Apple sales shrink as iPhone demand weakens, but there’s some good news

Until recently, Apple could count on people eagerly lining up to buy its latest iPhone models at ever loftier prices. That’s no longer the case.
(Kiichiro Sato / Associated Press)

Apple Inc.’s sales are still shrinking amid weakening iPhone demand, despite the company’s increasing emphasis on services designed to bring in a steady flow of money from the 1.4 billion of its devices still in use.

Revenue for the January-through-March quarter fell to $58 billion, down 5% from the same quarter last year, the company said in its earnings report Tuesday. That downturn followed a 5% drop in the previous quarter.

It’s the first time in 2½ years that Apple has suffered two consecutive quarterly revenue declines.


Apple still posted a profit of $11.6 billion during the quarter, though that was down 16% from the same quarter last year.

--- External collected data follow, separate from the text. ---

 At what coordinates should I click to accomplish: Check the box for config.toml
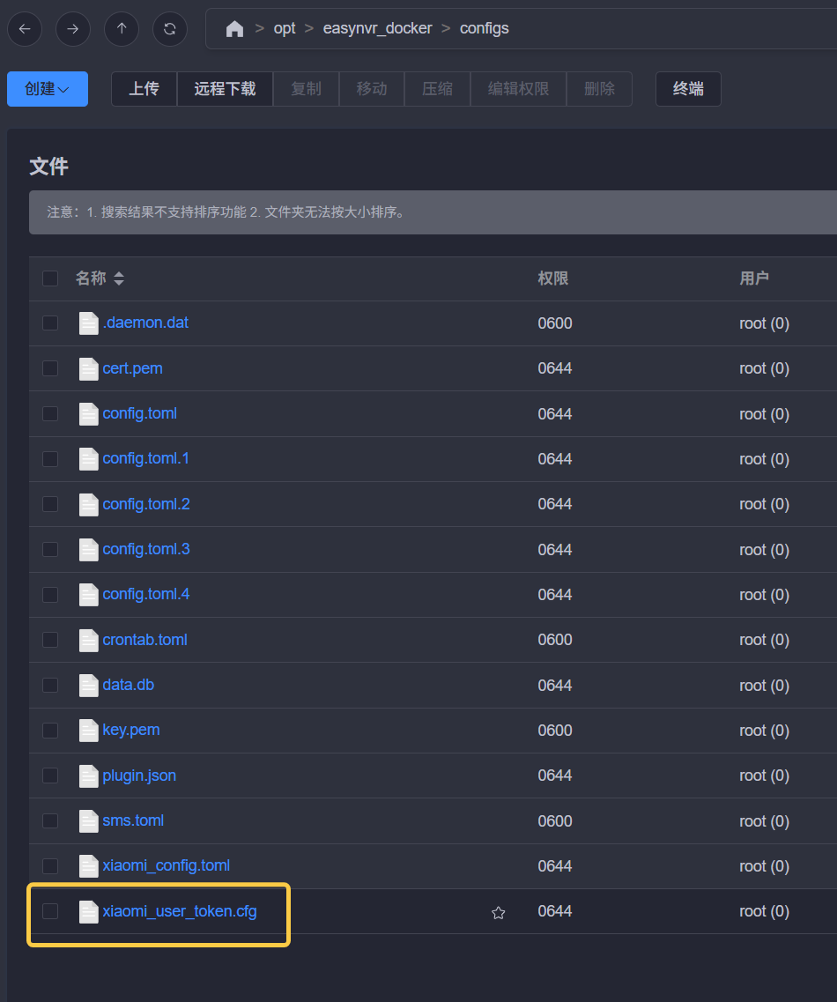pyautogui.click(x=50, y=414)
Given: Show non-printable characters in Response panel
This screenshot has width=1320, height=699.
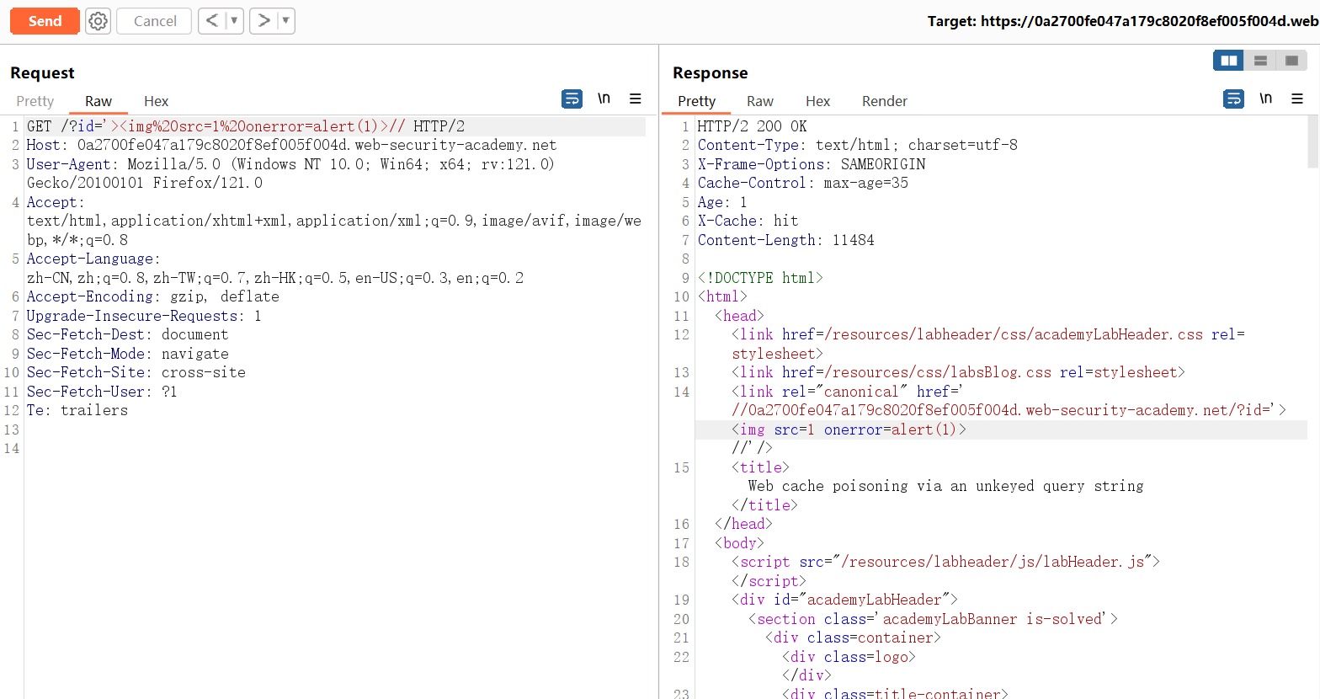Looking at the screenshot, I should pos(1265,99).
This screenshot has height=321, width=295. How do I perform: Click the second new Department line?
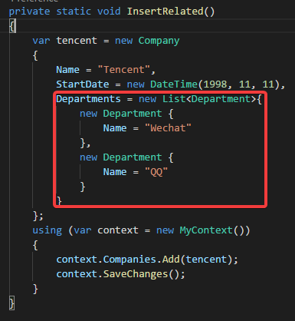click(126, 157)
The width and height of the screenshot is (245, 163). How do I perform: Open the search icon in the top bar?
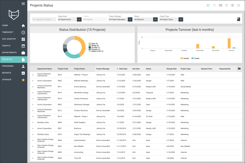coord(214,5)
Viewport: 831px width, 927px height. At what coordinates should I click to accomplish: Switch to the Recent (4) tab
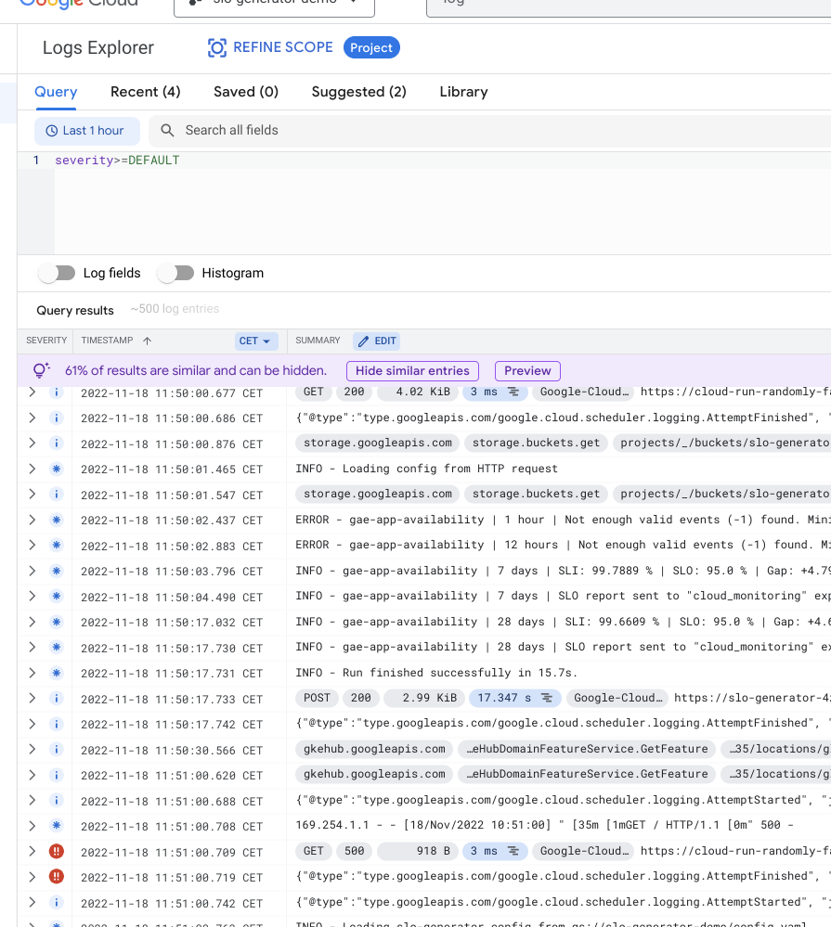pos(145,92)
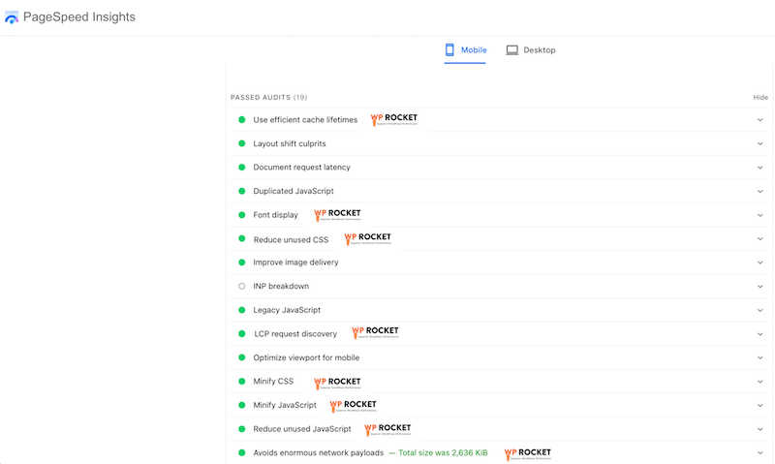
Task: Expand the Legacy JavaScript audit chevron
Action: pos(760,310)
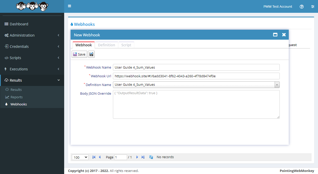Expand the Credentials sidebar menu
This screenshot has height=174, width=318.
[32, 47]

That translated into $2.46 per share — down 10% year over year but above the $2.36-per-share forecast among analysts surveyed by FactSet.

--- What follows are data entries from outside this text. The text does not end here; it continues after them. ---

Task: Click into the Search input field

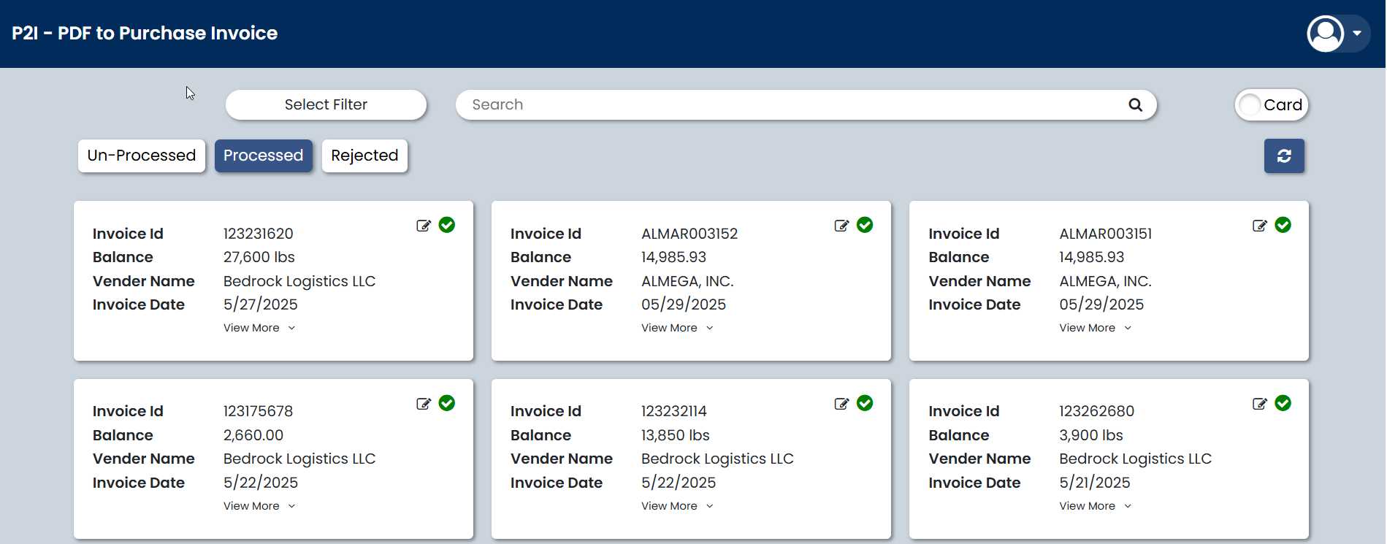Action: click(789, 104)
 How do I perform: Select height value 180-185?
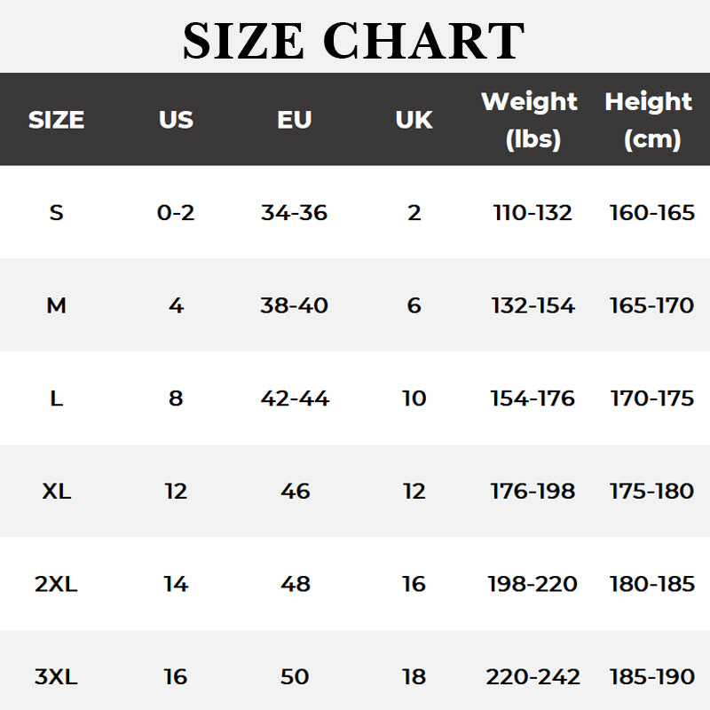point(651,584)
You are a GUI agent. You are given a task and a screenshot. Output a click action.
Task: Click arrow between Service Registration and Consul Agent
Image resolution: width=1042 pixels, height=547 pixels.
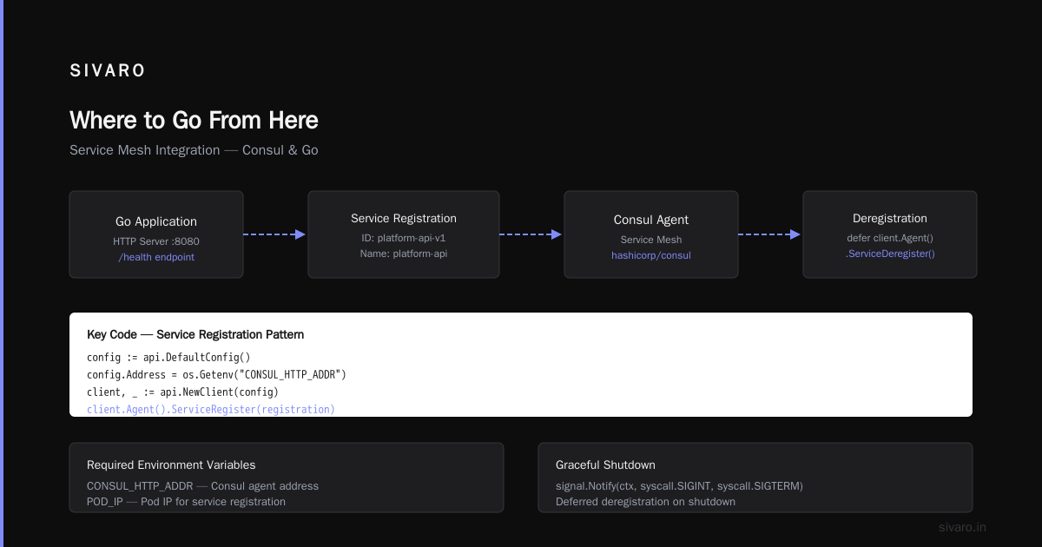point(531,234)
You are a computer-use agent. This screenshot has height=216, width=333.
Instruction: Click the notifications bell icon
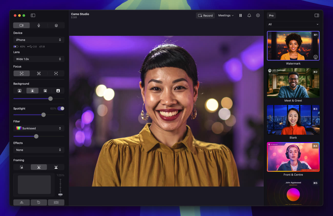(x=249, y=15)
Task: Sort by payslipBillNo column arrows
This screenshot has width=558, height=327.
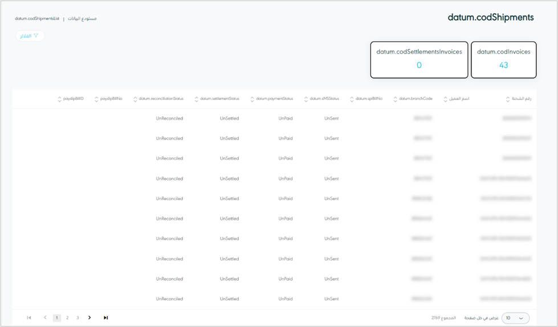Action: tap(96, 99)
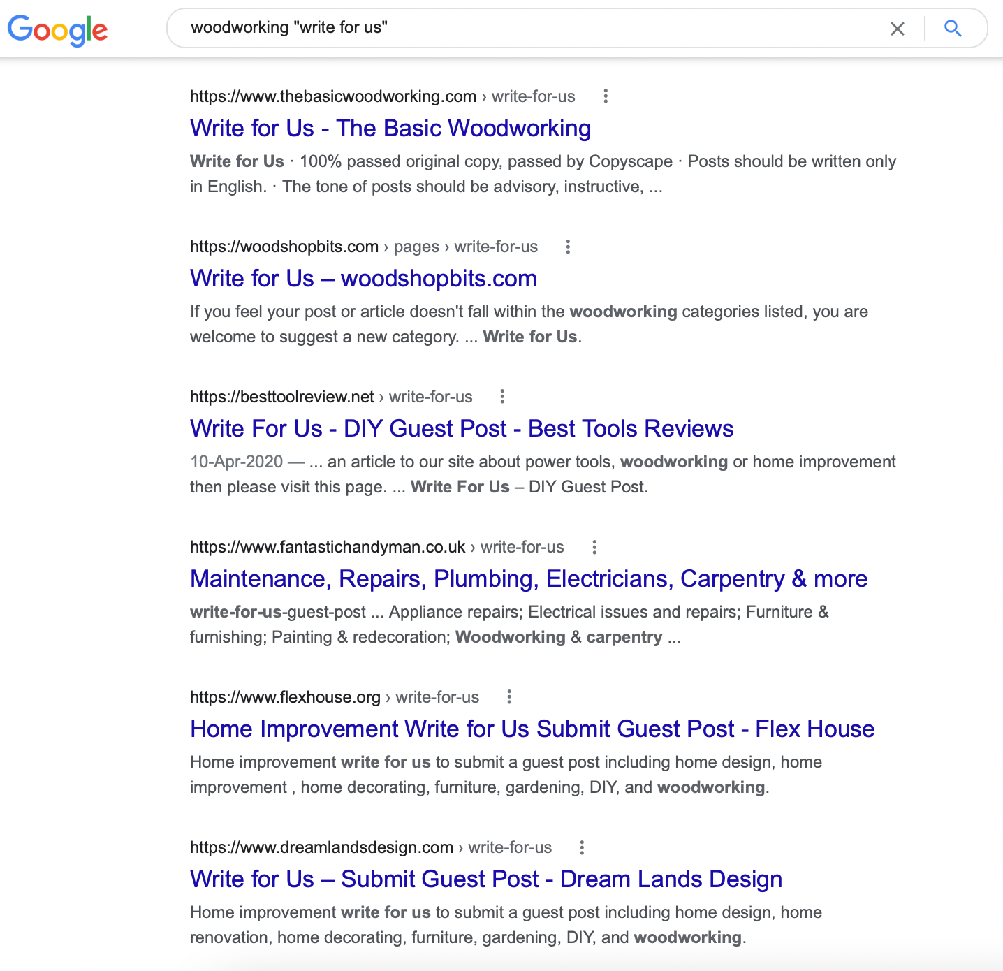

The Cupertino, Calif., company also announced a 5% increase in its quarterly dividend to 77 cents per share.

That news, plus a company forecast signaling that the revenue downturn may be ending in the current April-through-June quarter, seemed to please investors. Apple’s stock climbed about 5% in after-hours trading.

But even if the shares rise similarly during Wednesday’s regular trading session, the stock will remain about 10% below the peak it reached nearly seven months ago.

Questions still loom over the stock. Apple is grappling with challenges it hasn’t had to confront since iPhone debuted 12 years ago.

Until recently, Apple could count on people eagerly lining up to buy its latest iPhone models at ever loftier prices. That’s no longer the case, especially now that Apple is charging $1,000 and more for its top-of-the-line iPhones. Many consumers aren’t seeing enough compelling new features to persuade them to scrap their old devices and buy a new one.


That’s part of the reason iPhone sales in its latest quarter plunged 17% year over year to $31 billion. Much of the erosion is occurring in China, where Apple is facing stiffer competition from homegrown smartphone makers Huawei and Xiaomi.

Apple Chief Executive Tim Cook signaled that the worst may be over during a Tuesday conference call with analysts. “We like the direction we’re headed with iPhone, and our goal now is to pick up the pace,” Cook said.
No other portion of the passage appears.